THE INPUT START

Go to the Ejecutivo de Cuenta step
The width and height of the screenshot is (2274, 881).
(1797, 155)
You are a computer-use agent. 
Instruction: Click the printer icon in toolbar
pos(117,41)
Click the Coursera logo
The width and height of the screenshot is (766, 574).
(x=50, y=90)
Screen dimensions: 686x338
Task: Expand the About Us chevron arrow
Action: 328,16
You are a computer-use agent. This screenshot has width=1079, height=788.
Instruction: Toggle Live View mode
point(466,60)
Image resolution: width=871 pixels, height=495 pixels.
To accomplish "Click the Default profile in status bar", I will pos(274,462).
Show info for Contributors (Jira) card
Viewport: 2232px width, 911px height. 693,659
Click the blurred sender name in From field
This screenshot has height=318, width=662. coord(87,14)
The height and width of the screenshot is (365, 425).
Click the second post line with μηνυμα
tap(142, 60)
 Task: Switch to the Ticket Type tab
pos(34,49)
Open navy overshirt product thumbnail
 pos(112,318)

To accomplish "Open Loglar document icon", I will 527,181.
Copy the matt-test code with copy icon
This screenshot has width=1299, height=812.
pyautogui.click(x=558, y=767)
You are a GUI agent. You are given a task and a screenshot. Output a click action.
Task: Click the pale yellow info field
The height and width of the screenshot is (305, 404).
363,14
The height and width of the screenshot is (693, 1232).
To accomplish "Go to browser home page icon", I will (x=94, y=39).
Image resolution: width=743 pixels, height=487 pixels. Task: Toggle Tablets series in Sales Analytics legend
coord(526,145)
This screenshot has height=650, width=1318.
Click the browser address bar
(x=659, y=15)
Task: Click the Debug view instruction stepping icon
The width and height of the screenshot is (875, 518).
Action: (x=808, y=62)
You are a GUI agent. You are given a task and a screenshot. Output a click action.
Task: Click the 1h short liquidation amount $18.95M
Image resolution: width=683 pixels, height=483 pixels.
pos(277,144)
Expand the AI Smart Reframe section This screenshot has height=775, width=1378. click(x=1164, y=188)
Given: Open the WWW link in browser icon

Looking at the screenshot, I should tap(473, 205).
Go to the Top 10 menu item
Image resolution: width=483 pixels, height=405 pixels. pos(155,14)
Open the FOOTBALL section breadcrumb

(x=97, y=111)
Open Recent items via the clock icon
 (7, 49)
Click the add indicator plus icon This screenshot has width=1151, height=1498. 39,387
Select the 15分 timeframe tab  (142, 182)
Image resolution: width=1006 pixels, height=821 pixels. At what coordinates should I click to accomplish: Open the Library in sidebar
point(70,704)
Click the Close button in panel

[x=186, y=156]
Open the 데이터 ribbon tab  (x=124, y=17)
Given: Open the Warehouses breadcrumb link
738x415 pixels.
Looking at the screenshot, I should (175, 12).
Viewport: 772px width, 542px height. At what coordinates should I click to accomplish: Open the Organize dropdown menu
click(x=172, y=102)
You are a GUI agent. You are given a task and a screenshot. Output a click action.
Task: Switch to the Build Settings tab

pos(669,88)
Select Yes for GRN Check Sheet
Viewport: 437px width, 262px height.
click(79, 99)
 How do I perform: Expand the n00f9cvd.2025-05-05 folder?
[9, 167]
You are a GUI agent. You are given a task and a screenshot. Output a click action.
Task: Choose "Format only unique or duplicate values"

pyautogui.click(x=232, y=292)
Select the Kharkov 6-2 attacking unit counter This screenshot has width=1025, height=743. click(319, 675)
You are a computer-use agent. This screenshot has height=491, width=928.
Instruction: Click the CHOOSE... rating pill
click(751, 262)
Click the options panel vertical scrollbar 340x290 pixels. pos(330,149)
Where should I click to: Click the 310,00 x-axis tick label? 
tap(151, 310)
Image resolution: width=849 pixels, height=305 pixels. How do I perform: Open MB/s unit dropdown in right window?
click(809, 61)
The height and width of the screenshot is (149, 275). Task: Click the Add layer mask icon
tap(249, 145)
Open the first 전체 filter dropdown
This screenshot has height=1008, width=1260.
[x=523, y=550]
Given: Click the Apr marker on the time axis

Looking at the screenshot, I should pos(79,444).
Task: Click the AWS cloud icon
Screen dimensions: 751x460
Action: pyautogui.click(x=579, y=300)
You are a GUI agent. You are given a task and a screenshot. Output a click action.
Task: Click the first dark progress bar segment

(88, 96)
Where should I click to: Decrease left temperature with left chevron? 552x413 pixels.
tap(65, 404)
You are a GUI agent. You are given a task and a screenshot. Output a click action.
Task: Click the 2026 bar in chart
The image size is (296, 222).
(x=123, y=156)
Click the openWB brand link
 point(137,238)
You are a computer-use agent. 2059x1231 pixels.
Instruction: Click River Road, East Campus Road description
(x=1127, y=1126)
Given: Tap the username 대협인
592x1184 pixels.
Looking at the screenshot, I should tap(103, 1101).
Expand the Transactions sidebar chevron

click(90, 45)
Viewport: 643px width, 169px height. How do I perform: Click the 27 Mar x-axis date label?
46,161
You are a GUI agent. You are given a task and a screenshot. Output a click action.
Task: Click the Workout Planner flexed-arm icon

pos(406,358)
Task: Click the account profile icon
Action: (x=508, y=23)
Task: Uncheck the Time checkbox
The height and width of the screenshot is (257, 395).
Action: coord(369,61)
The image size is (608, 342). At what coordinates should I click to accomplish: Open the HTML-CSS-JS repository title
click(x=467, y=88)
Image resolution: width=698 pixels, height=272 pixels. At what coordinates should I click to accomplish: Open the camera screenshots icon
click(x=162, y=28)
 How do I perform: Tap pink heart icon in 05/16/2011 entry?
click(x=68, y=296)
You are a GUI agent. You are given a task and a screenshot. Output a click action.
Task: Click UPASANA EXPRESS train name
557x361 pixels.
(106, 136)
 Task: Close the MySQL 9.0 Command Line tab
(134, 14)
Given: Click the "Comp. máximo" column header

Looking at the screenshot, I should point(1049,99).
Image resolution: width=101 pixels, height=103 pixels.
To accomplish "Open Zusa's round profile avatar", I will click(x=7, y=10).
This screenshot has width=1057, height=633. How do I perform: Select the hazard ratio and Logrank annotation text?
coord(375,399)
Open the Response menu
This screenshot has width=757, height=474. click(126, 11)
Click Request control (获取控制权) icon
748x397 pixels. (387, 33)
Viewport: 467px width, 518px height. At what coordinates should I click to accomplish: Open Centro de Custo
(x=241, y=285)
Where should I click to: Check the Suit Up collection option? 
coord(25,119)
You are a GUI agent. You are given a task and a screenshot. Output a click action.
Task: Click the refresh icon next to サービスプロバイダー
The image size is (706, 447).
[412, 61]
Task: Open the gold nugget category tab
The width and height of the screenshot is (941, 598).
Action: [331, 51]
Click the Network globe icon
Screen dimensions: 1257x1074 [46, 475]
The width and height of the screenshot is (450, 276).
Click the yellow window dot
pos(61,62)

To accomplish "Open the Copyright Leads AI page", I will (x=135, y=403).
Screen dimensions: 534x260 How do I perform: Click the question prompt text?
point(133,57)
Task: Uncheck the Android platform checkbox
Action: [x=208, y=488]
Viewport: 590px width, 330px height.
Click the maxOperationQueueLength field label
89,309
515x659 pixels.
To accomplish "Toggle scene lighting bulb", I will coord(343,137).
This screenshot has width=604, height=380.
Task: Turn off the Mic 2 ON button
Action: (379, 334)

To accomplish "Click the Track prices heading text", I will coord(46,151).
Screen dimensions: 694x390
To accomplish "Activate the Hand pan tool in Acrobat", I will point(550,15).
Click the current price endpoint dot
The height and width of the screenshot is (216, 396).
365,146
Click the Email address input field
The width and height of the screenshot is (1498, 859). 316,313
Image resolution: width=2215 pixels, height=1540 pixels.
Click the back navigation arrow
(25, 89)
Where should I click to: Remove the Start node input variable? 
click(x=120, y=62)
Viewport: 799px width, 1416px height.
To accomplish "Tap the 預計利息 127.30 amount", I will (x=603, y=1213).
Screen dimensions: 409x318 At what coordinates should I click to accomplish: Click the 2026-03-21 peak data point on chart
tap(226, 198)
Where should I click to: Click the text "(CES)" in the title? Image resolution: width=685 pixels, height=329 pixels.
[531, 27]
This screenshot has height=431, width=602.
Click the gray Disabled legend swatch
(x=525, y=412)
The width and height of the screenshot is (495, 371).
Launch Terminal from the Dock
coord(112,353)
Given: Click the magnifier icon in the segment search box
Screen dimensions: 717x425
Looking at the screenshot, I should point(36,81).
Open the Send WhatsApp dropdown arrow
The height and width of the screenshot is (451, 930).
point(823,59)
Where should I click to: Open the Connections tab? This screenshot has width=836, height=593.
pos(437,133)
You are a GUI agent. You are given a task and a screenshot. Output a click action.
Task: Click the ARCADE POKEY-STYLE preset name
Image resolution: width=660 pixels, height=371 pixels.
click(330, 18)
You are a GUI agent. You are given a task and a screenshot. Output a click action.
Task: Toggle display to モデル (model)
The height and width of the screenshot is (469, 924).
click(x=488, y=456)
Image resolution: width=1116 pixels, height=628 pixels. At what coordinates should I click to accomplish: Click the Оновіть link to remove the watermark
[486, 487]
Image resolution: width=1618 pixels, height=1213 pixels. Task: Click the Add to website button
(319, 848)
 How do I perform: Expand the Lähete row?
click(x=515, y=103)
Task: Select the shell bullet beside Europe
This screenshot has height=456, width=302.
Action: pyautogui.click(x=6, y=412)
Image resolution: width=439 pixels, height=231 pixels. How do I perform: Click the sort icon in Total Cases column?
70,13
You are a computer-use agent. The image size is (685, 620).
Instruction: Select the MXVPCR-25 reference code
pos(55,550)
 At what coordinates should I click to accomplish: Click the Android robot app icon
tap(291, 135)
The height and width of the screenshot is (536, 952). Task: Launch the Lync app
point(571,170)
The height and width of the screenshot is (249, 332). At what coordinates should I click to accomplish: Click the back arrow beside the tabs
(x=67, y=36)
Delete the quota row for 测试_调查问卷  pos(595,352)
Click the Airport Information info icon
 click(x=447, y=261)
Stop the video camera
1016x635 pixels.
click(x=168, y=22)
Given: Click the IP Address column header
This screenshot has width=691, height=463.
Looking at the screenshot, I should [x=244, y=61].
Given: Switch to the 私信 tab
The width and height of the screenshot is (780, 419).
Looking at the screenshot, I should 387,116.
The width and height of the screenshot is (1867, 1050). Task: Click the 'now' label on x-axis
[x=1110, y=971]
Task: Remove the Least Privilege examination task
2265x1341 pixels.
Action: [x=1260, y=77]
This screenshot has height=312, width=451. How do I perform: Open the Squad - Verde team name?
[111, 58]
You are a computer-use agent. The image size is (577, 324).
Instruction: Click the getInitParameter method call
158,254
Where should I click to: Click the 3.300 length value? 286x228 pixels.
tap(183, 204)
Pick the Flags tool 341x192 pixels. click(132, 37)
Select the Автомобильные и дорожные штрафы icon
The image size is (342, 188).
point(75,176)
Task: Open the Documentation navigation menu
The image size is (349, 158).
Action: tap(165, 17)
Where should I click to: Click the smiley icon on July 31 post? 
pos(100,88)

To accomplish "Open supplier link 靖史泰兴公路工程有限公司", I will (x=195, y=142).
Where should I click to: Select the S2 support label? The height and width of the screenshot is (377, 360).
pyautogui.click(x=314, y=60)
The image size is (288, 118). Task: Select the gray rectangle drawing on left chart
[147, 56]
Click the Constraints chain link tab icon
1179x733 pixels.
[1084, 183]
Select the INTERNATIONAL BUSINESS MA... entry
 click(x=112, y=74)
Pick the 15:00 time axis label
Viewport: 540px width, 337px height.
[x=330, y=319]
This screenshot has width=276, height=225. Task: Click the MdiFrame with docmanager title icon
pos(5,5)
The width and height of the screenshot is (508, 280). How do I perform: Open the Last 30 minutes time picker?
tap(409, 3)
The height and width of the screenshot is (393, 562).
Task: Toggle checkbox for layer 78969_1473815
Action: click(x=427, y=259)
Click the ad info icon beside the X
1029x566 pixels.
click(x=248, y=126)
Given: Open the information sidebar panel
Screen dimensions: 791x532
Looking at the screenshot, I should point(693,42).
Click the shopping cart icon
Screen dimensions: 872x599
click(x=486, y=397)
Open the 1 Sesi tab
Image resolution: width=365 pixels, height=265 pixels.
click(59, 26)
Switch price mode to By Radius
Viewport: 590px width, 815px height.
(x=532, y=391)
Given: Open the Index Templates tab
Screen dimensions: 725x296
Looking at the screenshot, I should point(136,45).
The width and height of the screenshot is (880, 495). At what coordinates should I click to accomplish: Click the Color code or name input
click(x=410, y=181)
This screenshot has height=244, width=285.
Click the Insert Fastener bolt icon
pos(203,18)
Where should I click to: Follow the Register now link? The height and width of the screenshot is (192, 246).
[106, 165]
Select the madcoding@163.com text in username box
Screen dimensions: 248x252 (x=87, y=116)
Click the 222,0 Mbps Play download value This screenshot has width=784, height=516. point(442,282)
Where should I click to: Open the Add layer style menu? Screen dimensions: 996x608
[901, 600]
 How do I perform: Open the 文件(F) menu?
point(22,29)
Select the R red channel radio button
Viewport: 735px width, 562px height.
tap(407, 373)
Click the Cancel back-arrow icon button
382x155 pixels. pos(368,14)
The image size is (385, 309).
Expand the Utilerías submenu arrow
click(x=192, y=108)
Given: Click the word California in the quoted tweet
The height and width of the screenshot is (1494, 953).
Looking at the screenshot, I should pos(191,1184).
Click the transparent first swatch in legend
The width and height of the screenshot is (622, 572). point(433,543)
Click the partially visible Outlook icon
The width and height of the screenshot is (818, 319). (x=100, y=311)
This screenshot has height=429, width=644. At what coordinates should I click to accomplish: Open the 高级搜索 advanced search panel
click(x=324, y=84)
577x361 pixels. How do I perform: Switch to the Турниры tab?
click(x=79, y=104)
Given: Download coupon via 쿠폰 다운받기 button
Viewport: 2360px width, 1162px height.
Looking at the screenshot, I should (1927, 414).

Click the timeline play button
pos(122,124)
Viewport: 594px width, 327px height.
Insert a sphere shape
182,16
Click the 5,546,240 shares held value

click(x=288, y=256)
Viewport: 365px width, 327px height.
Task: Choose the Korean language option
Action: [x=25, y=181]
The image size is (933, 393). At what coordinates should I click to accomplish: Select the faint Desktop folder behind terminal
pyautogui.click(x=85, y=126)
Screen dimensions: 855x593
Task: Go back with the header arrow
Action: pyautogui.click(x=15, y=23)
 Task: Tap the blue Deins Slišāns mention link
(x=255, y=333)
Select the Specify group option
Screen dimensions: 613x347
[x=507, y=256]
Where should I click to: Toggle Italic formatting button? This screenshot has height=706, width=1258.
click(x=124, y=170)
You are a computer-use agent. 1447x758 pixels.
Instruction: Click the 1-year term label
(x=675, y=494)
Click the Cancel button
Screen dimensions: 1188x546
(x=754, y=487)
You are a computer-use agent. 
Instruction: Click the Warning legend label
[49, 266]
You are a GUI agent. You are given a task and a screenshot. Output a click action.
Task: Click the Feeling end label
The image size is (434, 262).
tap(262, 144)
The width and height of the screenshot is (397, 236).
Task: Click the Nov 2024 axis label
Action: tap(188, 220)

THE INPUT END

*WORK INSTRUCTIONS:* Nothing but the exact lines of the data above, from the line containing "Instruction: Click the Warning legend label" through the last, should appear in the answer.

*TASK RESULT:*
Instruction: Click the Warning legend label
[49, 266]
You are a GUI agent. You are given a task and a screenshot. Output a click action.
Task: Click the Feeling end label
The image size is (434, 262).
tap(262, 144)
The width and height of the screenshot is (397, 236).
Task: Click the Nov 2024 axis label
Action: tap(188, 220)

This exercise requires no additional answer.